Foothill Conservancy and Amador County reach agreement in general plan dispute
The County of Amador and the Foothill Conservancy took a significant step to advance protection of the scenic beauty, community character, agricultural lands and wildlife local residents cherish. The parties have approved a settlement agreement to resolve the Conservancy’s November 2016 lawsuit challenging the County's approval of its new general plan.
“We are grateful that the county agreed to work with us to find a resolution that’s good for the County, its residents, and local businesses,” said Foothill Conservancy Executive Director Amanda Nelson. “The settlement addresses our key concerns about the general plan, and its provisions will better protect the county’s agricultural lands, scenic beauty, community character and wildlife. It will also set up a system that requires the County to track key planning benchmarks and consider course corrections if things are headed in the wrong direction.”
Under the terms of the settlement, the county will consider County code amendments to:
- Better protect homes from wildland fire when land is developed in high- and very high-risk wildland fire areas.
- Reduce the likelihood of agricultural lands converting to nonagricultural uses.
- Preserve wildlife, aquatic resources, and water quality.
- Require applicants for commercial projects of 5,000 square feet or more to conduct an economic impact analysis of their project on the viability of existing businesses.
In addition, the county will develop ordinances to:
- Protect rural scenic quality along Amador County’s roads.

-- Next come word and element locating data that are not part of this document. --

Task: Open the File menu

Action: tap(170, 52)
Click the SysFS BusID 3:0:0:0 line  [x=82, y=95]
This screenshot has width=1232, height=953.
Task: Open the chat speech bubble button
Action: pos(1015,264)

- Establish design standards for towns and existing communities to protect community character.
- Limit light pollution that harms views of dark night skies.
The settlement also requires the County to develop or make available information to project applicants and real estate agents on the risks of wildland fire, available levels of fire and emergency response, and wildland fire prevention methods.
Finally, the settlement requires the County to develop a comprehensive set of general plan performance measures, with regular monitoring and periodic reports to the county board of supervisors. If identified trends are inconsistent with the general plan’s stated goals, County staff will provide an analysis and make recommendations to the board, which will then review the recommendations at a public hearing.
“We’re very happy with this outcome,” Nelson said. “It’s much better for everyone than going through a protracted, costly legal battle and extensive general plan changes.
“We’d like to thank the county’s negotiating team, including Supervisors Morgan and Forster, County staff, and the County’s outside counsel -- the Sohagi Law Group -- as well as our attorney Michael Graf, planner Terry Watt, and Conservancy President Katherine Evatt for all of the hard work that led to this agreement.”